── TEXT EXCERPT

Preferred Candidate for HM Inspector of Constabulary - Home Affairs Committee Contents


Examination of Witnesses (Questions 40-59)

MR DENIS O'CONNOR CBE, QPM

21 APRIL 2009

  Q40  Tom Brake: That protocol would allow them to leave if they produce identification?

  Mr O'Connor: Allow them to join or leave, in fact both of those issues have arisen.

  Q41  Chairman: Finally on G20 issues, you talked about sharing information with Mr Hardwick, who is going to give evidence to us very shortly. Presumably you are leaving the IPCC to deal with the actual complaints against officers but you are dealing with the policy aspects. Is he going to be sending you copies of complaints? Some of us know that The Guardian for example this morning has sent some information, some complaints to the IPCC. Would you also be seeing the complaints in full or are you relying on the IPCC to send you a synopsis? How is that relationship going to work?

  Mr O'Connor: The division of labour, and I am sure Nick will correct me if I am wrong, is he is looking at individual behaviour of what people did or did not do and I am looking at the tactics that were deployed overall. That is the division of labour: the methods the police were using as opposed to the behaviour of individuals. That is the first thing. We are in the process of making arrangements to take some of the complainants who complained about the methods and to look at their complaints, but we have to go through a process to make contact with them, and we have a process in hand for that to happen.

  Q42  Chairman: Sir Paul has asked you to conduct this review and even though you have been appointed by the Home Secretary to do your job, you have had no conversations with the Home Office and the Home Secretary about taking on this responsibility?

  Mr O'Connor: I have had some conversations with officials in the Home Office and obviously I have had a lot of conversations with Sir Paul. We are an independent Inspectorate and we do have the capability to take on issues if we think the issues are important. I think we are at a potentially decisive point here. When I joined the police, too long ago, we used to win by appearing to lose. That approach has been left behind and I think there is a danger at times of us collectively losing because the police appear to be intent to win when that is actually not the case. I think they are trying to find a balance and it is a difficult balance to strike, but I think we need to expose the issues so that we can all see them and all take an informed view about it, that will be our intention.

  Q43  Chairman: Moving this evidence session on to your wider role, what may concern some is that the Home Secretary has appointed you to this very important post following the Green Paper that was published last year, and I do not know whether you have a chance to read the Select Committee's Report Policing in the 21st Century but this is a huge role that you are going to have to undertake in a relatively short period of time. How can you devote sufficient attention to the other aspects of your job as the Chief Inspector of the Constabulary when so much of the first few months is going to be spent dealing with this particular inquiry?

  Mr O'Connor: I do have some staff and some good people and I hope to get a lot of co-operation from experts outside. We are not simply restricted to the staff within policing. It might be helpful if I just give some indication of how I propose to go about the role.

  Q44  Chairman: It would be very helpful also if you could tell us what you think the main changes are going to be since you are succeeding Sir Ronnie Flanagan, how are you going to change the Inspectorate?

────

● **PROBLEM 1**
Turn the rows from the line with "Given: Enable the 全部展开 switch" to the line with "(x=460, y=349)", both ends included, into a Markdown table with the columns No. and Line. Number each line in the No. column and leave out blank lines.

── TASK DATA

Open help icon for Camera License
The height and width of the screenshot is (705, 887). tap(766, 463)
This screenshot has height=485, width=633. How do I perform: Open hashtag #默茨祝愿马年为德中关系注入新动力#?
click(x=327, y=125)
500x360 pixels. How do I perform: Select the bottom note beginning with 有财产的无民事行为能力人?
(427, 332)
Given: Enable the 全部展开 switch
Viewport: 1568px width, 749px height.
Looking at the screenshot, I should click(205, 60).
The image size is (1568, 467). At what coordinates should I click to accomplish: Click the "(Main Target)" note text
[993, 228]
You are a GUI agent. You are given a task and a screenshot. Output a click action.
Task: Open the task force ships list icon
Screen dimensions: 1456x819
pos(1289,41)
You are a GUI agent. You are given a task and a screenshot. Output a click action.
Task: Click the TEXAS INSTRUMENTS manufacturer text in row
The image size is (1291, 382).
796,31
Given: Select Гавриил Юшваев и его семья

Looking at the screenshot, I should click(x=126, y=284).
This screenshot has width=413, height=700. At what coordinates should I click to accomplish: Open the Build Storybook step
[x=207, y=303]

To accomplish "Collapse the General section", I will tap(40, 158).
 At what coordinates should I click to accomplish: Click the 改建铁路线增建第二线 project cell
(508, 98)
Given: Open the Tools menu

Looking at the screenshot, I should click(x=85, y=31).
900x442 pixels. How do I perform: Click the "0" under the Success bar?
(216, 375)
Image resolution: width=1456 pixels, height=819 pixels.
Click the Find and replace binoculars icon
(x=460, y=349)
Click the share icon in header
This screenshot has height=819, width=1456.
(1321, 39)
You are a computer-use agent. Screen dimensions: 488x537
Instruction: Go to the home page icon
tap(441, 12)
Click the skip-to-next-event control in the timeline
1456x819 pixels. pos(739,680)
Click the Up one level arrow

────

● **PROBLEM 2**
In the committee transcript, why does Mr O'Connor say the issues around police tactics need to be exposed?

● **WRITTEN ANSWER 1**
| No. | Line |
|---|---|
| 1 | Given: Enable the 全部展开 switch |
| 2 | Viewport: 1568px width, 749px height. |
| 3 | Looking at the screenshot, I should click(205, 60). |
| 4 | The image size is (1568, 467). At what coordinates should I click to accomplish: Click the "(Main Target)" note text |
| 5 | [993, 228] |
| 6 | You are a GUI agent. You are given a task and a screenshot. Output a click action. |
| 7 | Task: Open the task force ships list icon |
| 8 | Screen dimensions: 1456x819 |
| 9 | pos(1289,41) |
| 10 | You are a GUI agent. You are given a task and a screenshot. Output a click action. |
| 11 | Task: Click the TEXAS INSTRUMENTS manufacturer text in row |
| 12 | The image size is (1291, 382). |
| 13 | 796,31 |
| 14 | Given: Select Гавриил Юшваев и его семья |
| 15 | Looking at the screenshot, I should click(x=126, y=284). |
| 16 | This screenshot has width=413, height=700. At what coordinates should I click to accomplish: Open the Build Storybook step |
| 17 | [x=207, y=303] |
| 18 | To accomplish "Collapse the General section", I will tap(40, 158). |
| 19 |  At what coordinates should I click to accomplish: Click the 改建铁路线增建第二线 project cell |
| 20 | (508, 98) |
| 21 | Given: Open the Tools menu |
| 22 | Looking at the screenshot, I should click(x=85, y=31). |
| 23 | 900x442 pixels. How do I perform: Click the "0" under the Success bar? |
| 24 | (216, 375) |
| 25 | Image resolution: width=1456 pixels, height=819 pixels. |
| 26 | Click the Find and replace binoculars icon |
| 27 | (x=460, y=349) |

● **WRITTEN ANSWER 2**
He says the issues need to be exposed so that everyone can see them and take an informed view about them.